Before we dive into more detail about ModeShape and metadata repositories, it's probably useful to explain what we mean by the term "metadata." Simply put, metadata is the information you need to manage something. For example, it's the information needed to configure an operating system, or the description of the information in an LDAP tree, or the topology of your network. It's the configuration of an application server or enterprise service bus. It's the steps involved in validating an application before it can go into production. It's the description of your database schemas, or of your services, or of the messages going in and coming out of a service. ModeShape is designed to be a repository for all this (and more).
There are a couple of important things to understand about metadata. First, many systems manage (and frequently change) their own metadata and information. Databases, applications, file systems, source code management systems, services, content management systems, and even other repositories are just a few types of systems that do this. We can't pull the information out and duplicate it, because then we risk having multiple copies that are out-of-sync.
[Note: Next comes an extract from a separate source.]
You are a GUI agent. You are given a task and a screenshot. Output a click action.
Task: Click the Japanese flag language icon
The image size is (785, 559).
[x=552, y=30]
Ideally, we could access all of this information through a homogenous API that also provides navigation, caching, versioning, search, and notification of changes. That would make our lives significantly easier.
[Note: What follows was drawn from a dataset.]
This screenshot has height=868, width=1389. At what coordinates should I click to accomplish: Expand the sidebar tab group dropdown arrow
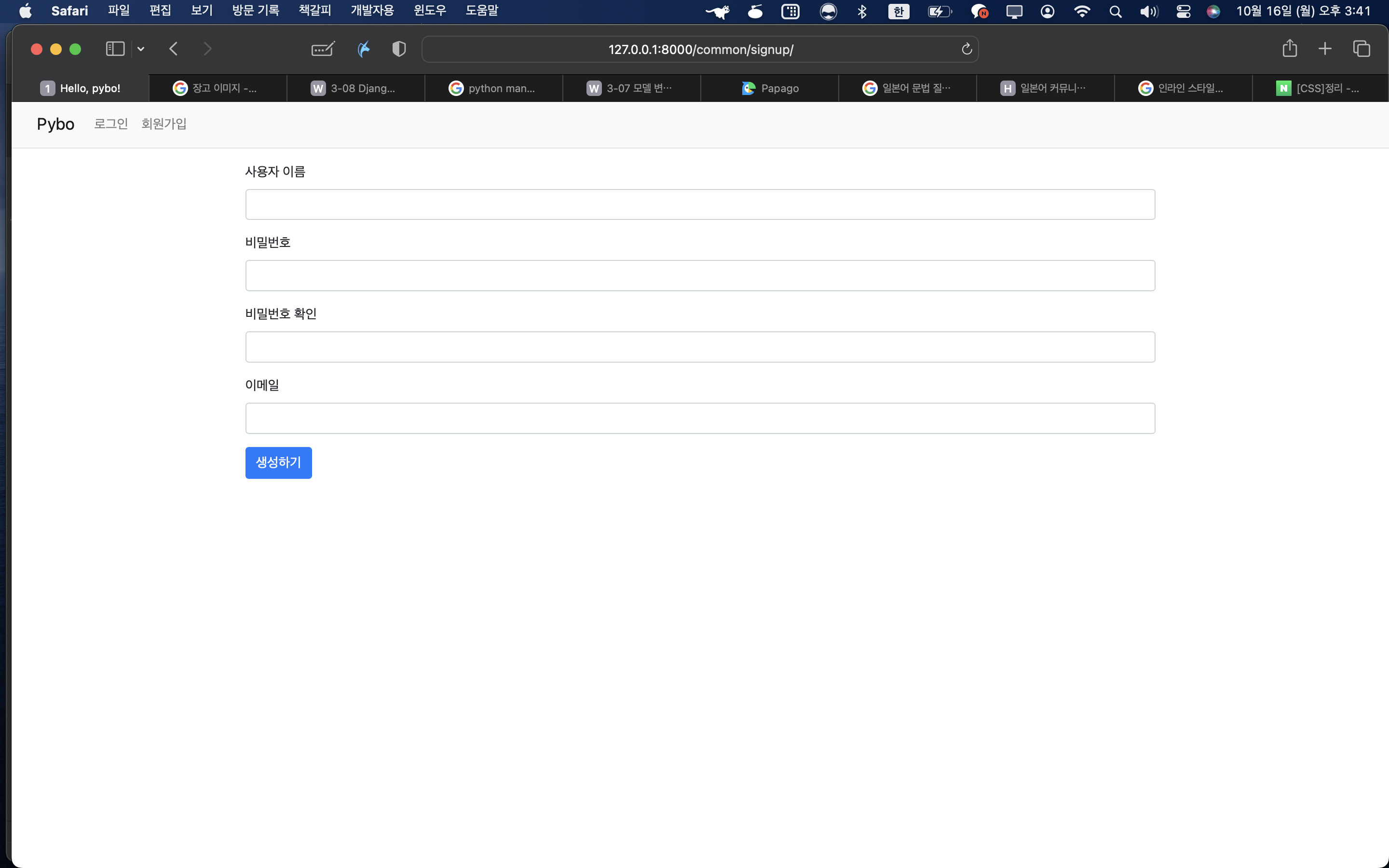pos(141,49)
What we want is federation. We can connect to these back-end systems to dynamically access the content and project it into a single, unified repository. We can cache it for faster access, as long as the cache can be invalidated based upon time or event. But we also need to maintain a clear picture of where all the bits come from, so users can be sure they're looking at the right information. And we need to make it as easy as possible to write new connectors, since there are a lot of systems out there that have information we want to federate.
The second important characteristic of the metadata is that a lot of it is represented as files, and there are a lot of different file formats. These include source code, configuration files, web pages, database schemas, XML schemas, service definitions, policies, documents, spreadsheets, presentations, images, audio files, workflow definitions, business rules, and on and on. And logically if files contain metadata, we want to add those files to our metadata repository. The problem is, all that metadata is tied up as blobs in the repository. Ideally, our repository would automatically extract from those files the content that's most useful to us, and place that content inside the repository where it can be much more easily used, searched, related, and analyzed. ModeShape does exactly this via a process we call sequencing, and it's an important part of a metadata repository.
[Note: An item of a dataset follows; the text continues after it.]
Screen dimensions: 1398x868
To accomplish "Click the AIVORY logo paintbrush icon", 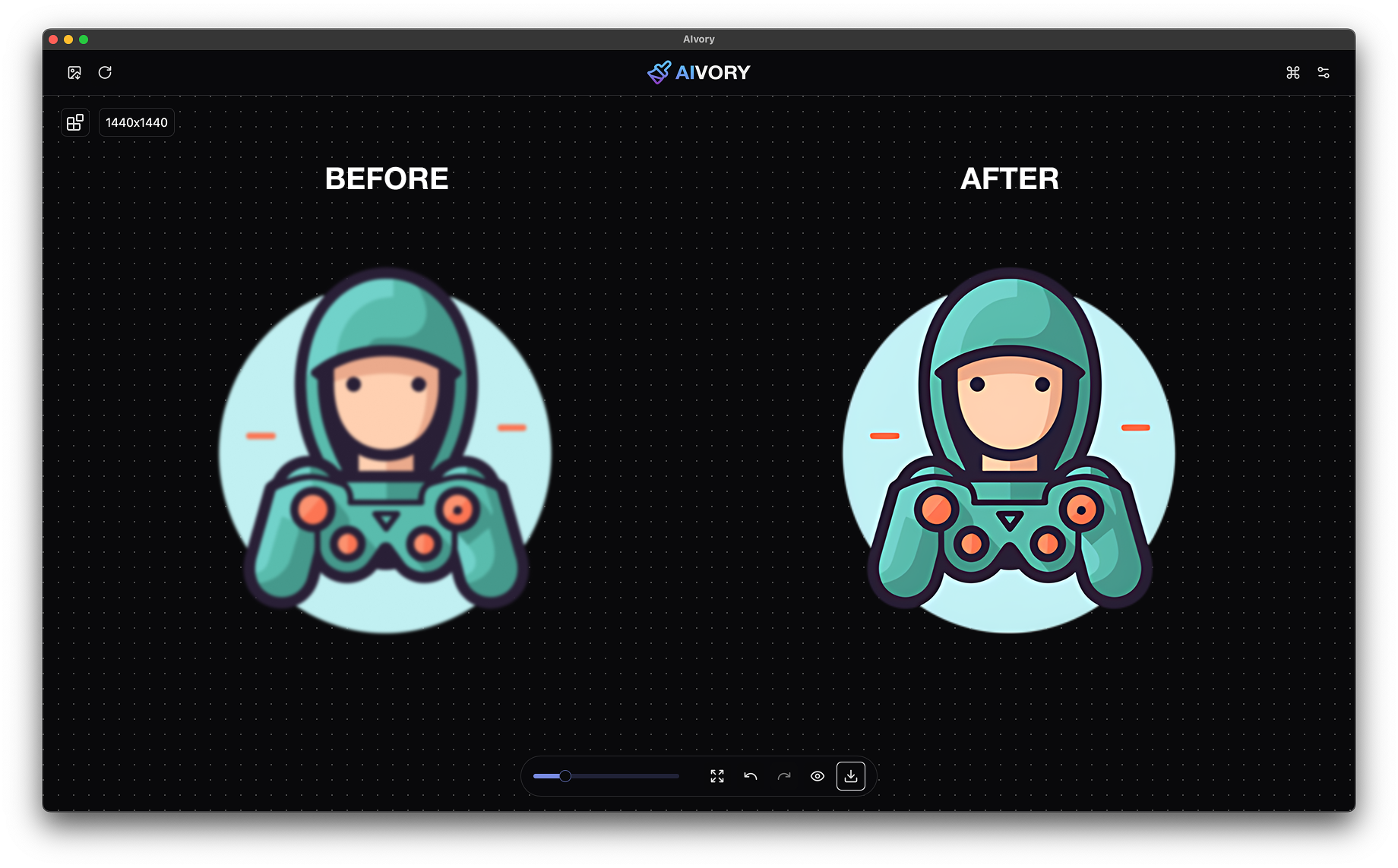I will (x=658, y=72).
The third important characteristic of metadata is that it rarely stays the same. Different consumers of the information need to see different views of it. Metadata about two similar systems is not always the same. The metadata often needs to be tagged or annotated with additional information. And the things being described often change over time, meaning the metadata has to change, too. As a result, the way in which we store and manage the metadata has to be flexible and able to adapt to our ever-changing needs, and the object model we use to interact with the repository must accommodate these needs. The graph-based nature of the JCR API provides this flexibility while also giving us the ability to constrain information when it needs to be constrained.